Schließlich steht das Berliner Schloss für die Regierungszeit des preußischen Königs und deutschen Kaisers Wilhelm II. (1888-1918), die von einem besonders aggressiven Kolonialismus und Imperialismus gezeichnet war. So forderte dieser beim Überfall auf China im Jahr 1900, den Verteidigern „kein Pardon“ zu gewähren. Im ehemaligen „Deutsch-Ostafrika“ wurden während des antikolonialen Maji-Maji-Krieges 1905-07 etwa 300 000 Kinder, Frauen und Männer getötet. Und an den widerständigen Ovaherero und Namas im heutigen Namibia begingen die von Berlin aus geschickten Truppen gar einen Völkermord.

Mehr: https://www.dekoloniale.de/de/about

 

In Wustrau bietet sich der Besuch des Brandenburg-Preußen Museums an (Eichenallee 7a). Es befindet sich in der Nähe der Kirche.
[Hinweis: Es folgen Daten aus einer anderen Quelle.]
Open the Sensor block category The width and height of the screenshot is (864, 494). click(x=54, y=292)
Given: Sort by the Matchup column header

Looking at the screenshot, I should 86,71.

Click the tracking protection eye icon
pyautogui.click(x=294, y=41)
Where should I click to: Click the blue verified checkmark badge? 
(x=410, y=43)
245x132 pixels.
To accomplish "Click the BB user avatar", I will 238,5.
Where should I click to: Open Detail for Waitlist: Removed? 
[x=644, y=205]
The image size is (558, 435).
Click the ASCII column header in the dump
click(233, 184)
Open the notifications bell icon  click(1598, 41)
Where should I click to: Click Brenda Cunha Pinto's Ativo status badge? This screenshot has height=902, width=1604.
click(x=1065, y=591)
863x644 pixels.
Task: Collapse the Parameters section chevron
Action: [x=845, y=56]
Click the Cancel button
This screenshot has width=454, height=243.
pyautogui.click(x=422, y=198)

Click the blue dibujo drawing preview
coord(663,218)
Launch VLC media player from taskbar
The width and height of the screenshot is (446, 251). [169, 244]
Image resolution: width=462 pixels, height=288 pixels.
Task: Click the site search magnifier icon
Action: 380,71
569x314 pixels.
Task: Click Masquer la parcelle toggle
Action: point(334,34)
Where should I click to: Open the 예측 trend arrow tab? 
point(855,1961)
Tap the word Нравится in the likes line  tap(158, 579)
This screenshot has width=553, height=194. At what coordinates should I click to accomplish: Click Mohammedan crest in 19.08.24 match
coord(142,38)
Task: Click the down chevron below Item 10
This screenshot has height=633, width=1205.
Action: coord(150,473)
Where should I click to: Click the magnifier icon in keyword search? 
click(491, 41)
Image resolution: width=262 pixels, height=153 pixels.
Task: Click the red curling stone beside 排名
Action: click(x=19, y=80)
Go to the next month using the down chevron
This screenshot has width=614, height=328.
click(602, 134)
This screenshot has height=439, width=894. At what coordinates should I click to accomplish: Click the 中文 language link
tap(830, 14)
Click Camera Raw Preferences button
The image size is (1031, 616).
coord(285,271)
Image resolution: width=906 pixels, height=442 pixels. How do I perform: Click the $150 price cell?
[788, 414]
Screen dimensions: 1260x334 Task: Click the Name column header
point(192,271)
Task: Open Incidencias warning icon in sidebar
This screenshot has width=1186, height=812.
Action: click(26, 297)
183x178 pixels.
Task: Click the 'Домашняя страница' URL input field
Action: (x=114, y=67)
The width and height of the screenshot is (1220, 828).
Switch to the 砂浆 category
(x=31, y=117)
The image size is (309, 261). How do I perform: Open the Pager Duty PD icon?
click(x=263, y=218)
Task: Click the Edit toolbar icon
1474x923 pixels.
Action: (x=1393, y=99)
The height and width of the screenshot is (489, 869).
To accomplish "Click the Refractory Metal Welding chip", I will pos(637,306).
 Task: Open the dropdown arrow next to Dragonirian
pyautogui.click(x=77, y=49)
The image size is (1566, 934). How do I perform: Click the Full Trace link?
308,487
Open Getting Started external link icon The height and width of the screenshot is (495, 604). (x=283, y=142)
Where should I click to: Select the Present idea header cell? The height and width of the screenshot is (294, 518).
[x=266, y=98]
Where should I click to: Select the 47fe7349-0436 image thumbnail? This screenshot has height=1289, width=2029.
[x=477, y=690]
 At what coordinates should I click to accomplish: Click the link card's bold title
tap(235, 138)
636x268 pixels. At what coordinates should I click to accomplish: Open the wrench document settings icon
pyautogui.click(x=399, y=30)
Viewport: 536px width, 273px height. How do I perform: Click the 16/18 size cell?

Hier gewinnen Sie einen Überblick über die Geschichte Brandenburgs und Preußens von den Anfängen bis zum Ende des Ersten Weltkrieges und der Hohenzollernherrschaft 1918.

Ihr seid am Ende des Pilgerradwegs angekommen.

Ihr seid geradelt, habt vieles erfahren, vielleicht diskutiert und gegrübelt.
Wir wünschen Euch, dass dieser Weg Euch noch weiter begleitet:

Die Bilder und Begegnungen, die Fragen und Themen, die Bewegung mit Körper, Geist und Herz!

Von Wustrau Kirche zum Bahnhof Wustrau-Radensleben (3,2km)

Um zum Bahnhof zu kommen radelt ihr von Wustrau zurück nach Altfriesack und folgt weiter der Straße Richtung Radensleben.

Von Wustrau weiter um den See bis Neuruppin (5-7km)

Mit Blick auf die Kirche die Zietenstraße nach rechts fahren und weiter auf „Hohes Ende“. Von dort geht der Radweg über Treskow nach Neuruppin ab.